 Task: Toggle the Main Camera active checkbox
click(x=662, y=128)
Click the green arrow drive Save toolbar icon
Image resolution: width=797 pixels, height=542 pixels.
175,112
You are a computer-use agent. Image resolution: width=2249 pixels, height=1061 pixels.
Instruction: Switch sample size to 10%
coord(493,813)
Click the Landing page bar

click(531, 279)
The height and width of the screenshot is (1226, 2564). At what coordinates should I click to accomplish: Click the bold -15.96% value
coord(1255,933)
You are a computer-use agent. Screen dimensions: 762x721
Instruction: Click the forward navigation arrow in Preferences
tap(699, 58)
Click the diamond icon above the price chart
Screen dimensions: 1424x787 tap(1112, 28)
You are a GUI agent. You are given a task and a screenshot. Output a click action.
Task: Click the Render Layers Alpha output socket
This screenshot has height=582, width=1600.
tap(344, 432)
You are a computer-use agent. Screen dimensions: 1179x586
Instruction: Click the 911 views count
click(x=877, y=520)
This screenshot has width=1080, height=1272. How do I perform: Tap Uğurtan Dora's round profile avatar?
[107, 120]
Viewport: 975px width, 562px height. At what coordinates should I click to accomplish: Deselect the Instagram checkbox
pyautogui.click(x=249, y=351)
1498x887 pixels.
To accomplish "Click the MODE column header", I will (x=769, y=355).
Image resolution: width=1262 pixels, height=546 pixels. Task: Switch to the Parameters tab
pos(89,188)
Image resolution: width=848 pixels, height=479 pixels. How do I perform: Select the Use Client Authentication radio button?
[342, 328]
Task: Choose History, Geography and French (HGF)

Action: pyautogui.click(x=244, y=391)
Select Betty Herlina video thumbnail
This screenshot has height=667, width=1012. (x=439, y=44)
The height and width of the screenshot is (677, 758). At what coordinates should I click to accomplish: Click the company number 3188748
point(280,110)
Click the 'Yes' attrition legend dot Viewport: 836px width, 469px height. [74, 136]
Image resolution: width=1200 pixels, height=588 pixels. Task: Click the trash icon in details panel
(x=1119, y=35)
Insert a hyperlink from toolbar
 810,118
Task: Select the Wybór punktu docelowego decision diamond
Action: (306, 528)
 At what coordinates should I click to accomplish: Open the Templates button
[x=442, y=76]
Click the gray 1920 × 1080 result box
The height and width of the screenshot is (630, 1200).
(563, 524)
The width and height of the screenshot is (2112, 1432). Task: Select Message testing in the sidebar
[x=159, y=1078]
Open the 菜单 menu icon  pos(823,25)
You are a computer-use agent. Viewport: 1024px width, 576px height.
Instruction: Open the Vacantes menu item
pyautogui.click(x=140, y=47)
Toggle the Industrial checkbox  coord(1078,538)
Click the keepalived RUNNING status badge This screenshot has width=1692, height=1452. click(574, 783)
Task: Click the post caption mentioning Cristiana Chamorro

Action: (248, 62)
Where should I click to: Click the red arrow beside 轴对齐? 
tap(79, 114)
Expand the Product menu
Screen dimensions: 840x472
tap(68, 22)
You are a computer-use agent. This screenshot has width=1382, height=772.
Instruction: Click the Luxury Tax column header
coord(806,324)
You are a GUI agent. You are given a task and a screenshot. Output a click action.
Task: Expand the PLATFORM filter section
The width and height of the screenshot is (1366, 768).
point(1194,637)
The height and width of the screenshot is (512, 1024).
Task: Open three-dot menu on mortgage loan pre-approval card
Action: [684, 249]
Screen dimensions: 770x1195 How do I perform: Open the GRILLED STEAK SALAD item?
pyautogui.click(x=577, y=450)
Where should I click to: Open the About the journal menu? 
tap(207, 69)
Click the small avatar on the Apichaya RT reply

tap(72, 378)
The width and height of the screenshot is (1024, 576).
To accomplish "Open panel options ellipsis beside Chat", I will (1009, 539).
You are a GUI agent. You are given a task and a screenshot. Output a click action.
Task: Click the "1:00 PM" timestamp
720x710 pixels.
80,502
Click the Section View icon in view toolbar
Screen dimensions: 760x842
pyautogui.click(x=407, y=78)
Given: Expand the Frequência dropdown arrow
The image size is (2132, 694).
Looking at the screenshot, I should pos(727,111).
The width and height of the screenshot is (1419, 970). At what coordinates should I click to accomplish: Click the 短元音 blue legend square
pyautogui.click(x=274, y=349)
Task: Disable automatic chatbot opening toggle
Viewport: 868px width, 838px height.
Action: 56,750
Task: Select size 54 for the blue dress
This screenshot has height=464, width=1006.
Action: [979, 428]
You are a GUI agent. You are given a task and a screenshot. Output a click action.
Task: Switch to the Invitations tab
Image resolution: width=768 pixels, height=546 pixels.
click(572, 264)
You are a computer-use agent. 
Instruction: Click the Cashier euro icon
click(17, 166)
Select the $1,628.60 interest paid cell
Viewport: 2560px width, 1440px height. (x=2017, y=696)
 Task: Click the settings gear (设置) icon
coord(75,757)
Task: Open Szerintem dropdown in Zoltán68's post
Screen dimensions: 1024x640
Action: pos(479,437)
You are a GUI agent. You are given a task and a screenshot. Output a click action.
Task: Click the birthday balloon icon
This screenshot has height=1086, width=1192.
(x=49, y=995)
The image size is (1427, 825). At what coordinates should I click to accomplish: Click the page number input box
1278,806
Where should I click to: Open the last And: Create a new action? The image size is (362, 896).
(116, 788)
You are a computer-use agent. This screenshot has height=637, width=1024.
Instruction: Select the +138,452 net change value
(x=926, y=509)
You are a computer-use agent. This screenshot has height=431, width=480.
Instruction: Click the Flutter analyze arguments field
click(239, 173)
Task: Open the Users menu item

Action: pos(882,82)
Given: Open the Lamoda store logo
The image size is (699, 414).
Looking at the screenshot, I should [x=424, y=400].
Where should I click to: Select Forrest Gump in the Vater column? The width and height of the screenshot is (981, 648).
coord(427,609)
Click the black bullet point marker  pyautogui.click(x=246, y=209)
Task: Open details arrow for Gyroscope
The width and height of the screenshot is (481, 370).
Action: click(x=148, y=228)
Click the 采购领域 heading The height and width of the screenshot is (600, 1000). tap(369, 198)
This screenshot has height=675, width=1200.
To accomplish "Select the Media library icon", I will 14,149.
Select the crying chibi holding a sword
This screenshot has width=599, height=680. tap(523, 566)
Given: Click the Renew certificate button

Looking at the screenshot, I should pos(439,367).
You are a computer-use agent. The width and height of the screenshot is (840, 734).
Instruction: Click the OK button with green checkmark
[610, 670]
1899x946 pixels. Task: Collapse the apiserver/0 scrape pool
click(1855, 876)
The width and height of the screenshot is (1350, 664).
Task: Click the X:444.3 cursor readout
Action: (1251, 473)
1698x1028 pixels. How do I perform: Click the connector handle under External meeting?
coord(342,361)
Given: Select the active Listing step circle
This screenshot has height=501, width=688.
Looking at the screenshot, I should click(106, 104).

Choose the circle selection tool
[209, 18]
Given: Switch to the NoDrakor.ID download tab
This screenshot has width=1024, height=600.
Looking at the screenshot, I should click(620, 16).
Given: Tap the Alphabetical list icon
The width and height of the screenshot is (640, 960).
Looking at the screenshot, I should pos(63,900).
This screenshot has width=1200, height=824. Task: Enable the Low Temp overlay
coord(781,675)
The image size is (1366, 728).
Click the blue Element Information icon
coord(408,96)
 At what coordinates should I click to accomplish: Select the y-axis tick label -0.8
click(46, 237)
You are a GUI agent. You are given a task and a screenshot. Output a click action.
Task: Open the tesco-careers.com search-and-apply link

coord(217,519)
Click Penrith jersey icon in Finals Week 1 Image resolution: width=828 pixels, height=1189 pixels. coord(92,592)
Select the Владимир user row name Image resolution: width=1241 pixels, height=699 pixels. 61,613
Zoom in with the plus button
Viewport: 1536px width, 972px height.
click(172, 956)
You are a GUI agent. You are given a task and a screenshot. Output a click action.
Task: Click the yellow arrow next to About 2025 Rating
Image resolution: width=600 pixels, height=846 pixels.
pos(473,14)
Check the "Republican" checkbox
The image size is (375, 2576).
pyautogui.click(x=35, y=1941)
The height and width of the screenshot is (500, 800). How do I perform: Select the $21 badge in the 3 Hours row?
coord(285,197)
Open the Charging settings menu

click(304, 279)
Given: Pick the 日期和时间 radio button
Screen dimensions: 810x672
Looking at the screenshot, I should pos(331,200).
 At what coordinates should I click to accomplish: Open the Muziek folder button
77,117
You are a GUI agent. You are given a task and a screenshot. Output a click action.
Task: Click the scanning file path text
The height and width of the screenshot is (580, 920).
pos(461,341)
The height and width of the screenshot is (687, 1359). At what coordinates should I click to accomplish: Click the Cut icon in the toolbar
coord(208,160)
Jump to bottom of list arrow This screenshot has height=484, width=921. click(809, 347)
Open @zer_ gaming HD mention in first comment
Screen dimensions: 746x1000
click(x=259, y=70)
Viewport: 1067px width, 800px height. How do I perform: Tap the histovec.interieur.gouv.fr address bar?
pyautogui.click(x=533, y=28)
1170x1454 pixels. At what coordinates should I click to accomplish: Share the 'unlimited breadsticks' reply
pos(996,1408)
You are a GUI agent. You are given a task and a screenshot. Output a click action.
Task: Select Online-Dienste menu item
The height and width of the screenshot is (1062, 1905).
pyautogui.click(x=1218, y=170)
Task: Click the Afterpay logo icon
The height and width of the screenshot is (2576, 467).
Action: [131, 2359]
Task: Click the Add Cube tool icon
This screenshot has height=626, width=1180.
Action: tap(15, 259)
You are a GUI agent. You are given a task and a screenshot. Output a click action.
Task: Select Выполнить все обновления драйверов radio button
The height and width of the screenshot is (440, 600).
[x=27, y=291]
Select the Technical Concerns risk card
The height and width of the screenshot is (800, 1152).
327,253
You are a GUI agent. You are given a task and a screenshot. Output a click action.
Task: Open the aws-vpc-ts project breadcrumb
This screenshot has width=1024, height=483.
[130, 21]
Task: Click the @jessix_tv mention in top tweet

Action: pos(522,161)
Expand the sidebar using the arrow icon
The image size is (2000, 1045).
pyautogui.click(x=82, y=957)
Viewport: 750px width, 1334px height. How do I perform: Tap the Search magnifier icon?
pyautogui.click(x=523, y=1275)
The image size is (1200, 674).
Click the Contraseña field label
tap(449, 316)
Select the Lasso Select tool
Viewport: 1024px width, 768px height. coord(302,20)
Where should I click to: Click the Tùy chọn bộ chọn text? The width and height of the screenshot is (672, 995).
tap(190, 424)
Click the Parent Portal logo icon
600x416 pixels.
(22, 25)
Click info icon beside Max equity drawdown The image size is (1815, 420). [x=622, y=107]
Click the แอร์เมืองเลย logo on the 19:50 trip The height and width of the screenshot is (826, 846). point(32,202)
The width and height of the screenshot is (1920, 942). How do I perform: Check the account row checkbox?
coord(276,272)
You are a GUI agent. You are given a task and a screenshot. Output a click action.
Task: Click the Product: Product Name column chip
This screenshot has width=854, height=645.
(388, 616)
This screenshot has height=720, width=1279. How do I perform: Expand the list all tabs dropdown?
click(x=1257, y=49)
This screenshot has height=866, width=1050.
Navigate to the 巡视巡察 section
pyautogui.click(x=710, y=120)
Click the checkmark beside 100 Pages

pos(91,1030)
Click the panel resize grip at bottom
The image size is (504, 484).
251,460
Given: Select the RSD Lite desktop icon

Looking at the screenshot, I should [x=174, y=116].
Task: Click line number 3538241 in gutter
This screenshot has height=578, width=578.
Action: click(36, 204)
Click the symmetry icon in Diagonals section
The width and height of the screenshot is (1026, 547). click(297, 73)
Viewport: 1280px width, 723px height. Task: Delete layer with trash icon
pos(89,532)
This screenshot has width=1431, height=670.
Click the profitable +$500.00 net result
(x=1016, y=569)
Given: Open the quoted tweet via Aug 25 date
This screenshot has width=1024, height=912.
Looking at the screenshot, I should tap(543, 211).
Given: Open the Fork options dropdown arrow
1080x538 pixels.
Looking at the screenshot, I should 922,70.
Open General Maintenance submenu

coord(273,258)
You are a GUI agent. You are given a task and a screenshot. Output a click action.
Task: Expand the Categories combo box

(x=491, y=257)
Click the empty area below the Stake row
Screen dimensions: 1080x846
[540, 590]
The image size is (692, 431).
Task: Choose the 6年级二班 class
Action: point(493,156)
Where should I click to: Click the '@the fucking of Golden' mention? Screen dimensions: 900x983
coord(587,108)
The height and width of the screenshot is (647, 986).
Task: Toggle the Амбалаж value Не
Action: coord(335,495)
++++++++++
Considering each line of the material above, count those with the word "will" and give only the number.

TASK OUTPUT: 3